Stored entries:
◆ ◆ ◆ ◆ ◆

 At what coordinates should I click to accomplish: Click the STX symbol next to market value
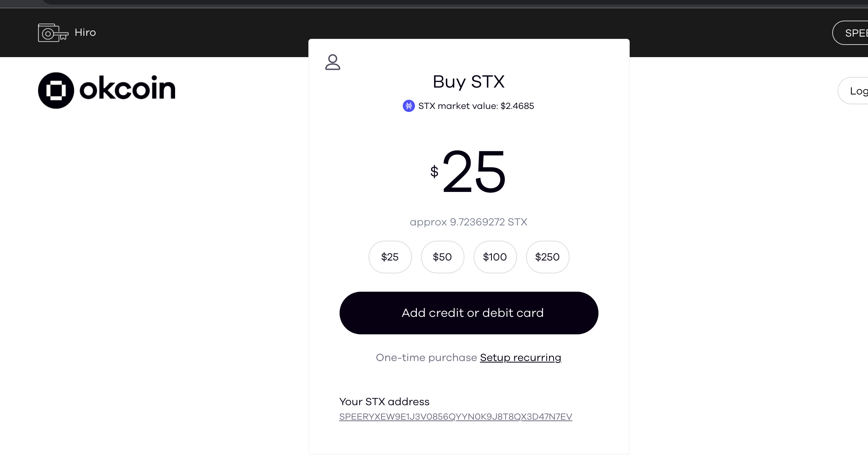[x=408, y=106]
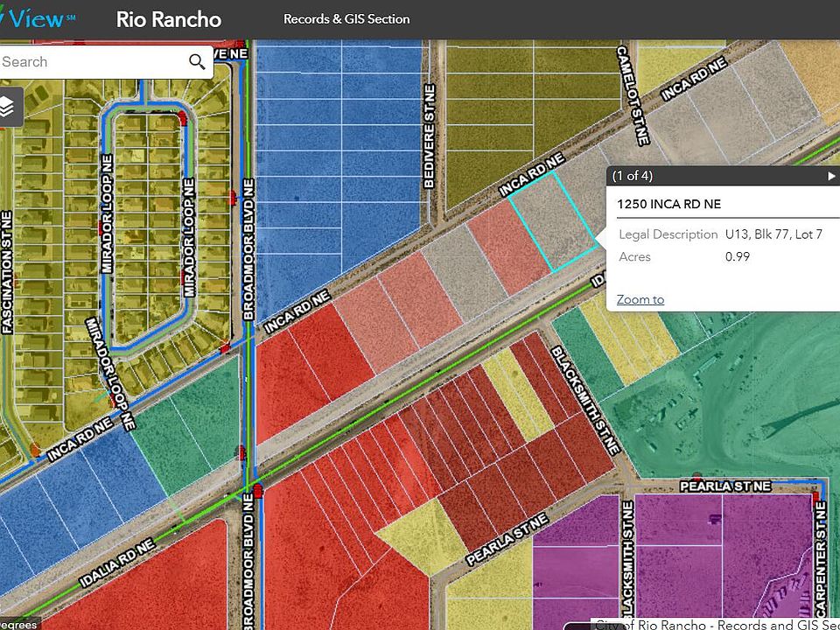Follow the Zoom to link
Image resolution: width=840 pixels, height=630 pixels.
click(641, 299)
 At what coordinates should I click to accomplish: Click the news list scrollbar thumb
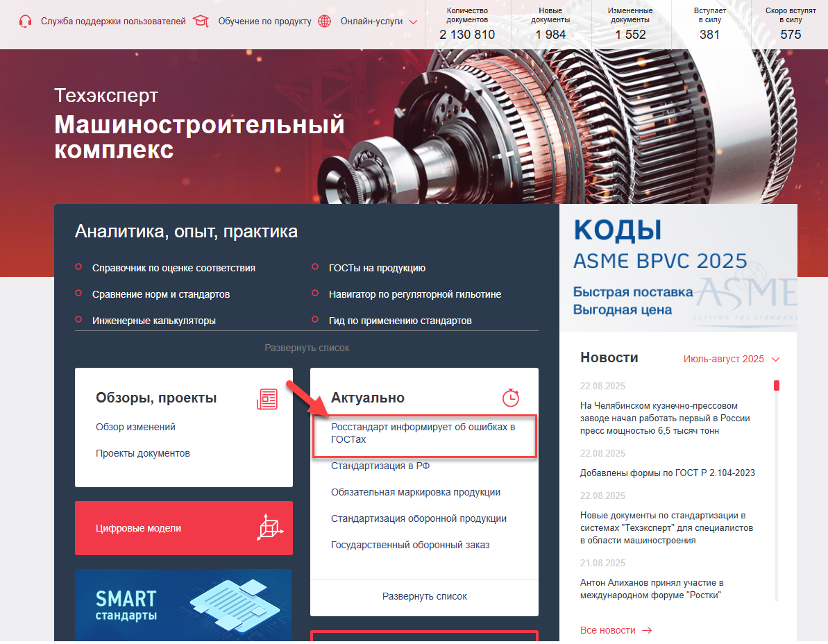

◆ ◆ ◆ ◆ ◆

**Your task**
Transcribe each record exactly as it appears, but omit every picture.

**Exercise solution**
 At what coordinates should I click to accomplish: Click the STX symbol next to market value
[x=408, y=106]
Follow the Zoom to link
Image resolution: width=840 pixels, height=630 pixels.
click(641, 299)
 At what coordinates should I click to accomplish: Click the news list scrollbar thumb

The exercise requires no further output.